Knaus è ricomparso nei giorni scorsi dalle parti della cancelleria e le sue idee spiegate dalle tv pubbliche ARD e ZDF assomigliano molto a quella soluzione europea che Merkel va disperatamente cercando. Per Knaus, piuttosto che aspettarsi soluzioni da Bruxelles dove i contrasti fra i paesi europei bloccano ogni iniziativa, è necessario che i paesi colpiti dalle migrazioni – Grecia, Italia, Spagna, Germania e Francia in particolare – collaborino per stipulare accordi con i paesi africani di provenienza – Senegal, Gambia, Nigeria e Costa d’Avorio innanzitutto – al fine di facilitare i rimpatri dei profughi che non hanno diritto d’asilo, in cambio di sussidi economici, aiuti finanziari e materiali.

La consapevolezza di rimpatri in tempi brevi scoraggerebbe molti migranti economici da viaggi dispendiosi e pericolosi verso l’Europa, secondo Knaus. Ma lo schema di Knaus presuppone che i centri di accoglienza nei quali adempiere le verifiche sui profughi siano nei paesi di frontiera, Italia e Grecia, che dovrebbero essere supportati finanziariamente e logisticamente dall’intera Ue: una prospettiva che oggi Roma non pare disposta ad accettare, neppure di fronte alla prospettiva di un futuro calo di arrivi a seguito del successo della strategia Merkel-Knaus, come avvenuto con la Turchia.

L’alternativa, quella di Seehofer, non sembra migliore: l’accompagnamento fuori frontiera dei profughi respinti dalla Germania innescherebbe catena di contro-reazioni in Austria al cui termine dell’imbuto c’è sempre il nostro paese.
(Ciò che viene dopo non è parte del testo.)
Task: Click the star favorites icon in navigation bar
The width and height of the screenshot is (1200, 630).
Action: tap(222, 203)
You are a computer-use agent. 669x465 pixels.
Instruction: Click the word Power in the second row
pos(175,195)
In tempi più lunghi, la presidenza europea di Vienna promette di affrontare la questione con maggiore energia, ma al di là delle operazioni di rafforzamento dei controlli alle frontiere esterne dell’Ue (unico punto su cui nell’Ue c’è già l’accordo degli Stati membri), le proposte più praticabili sono quelle di accordi con i paesi di origine dei migranti: né più né meno che l’idea di Merkel.

Tornando agli scenari interni tedeschi, saranno decisive le prossime ore. Quelle in cui Merkel si giocherà la partita decisiva a Bruxelles e quelle in cui i leader della coalizione di governo valuteranno i risultati raggiunti. Tra domenica e l’inizio della prossima settimana i vertici dei tre partiti decideranno il destino di una Grosse Koalition, già nata sotto auspici non favorevoli. Ora anche la presidente dell’Spd non esclude il rischio di nuove elezioni. E per i conservatori si aprirebbe la stagione del dopo-Merkel, senza che la successione sia stata preparata, probabilmente con il confronto fra la merkeliana Annegret Kramp-Karrenbauer e l’attuale ministro della Sanità Jens Spahn. Difficile invece che l’eventuale rottura provocata sulla politica migratoria salvi la Csu nelle elezioni regionali di ottobre.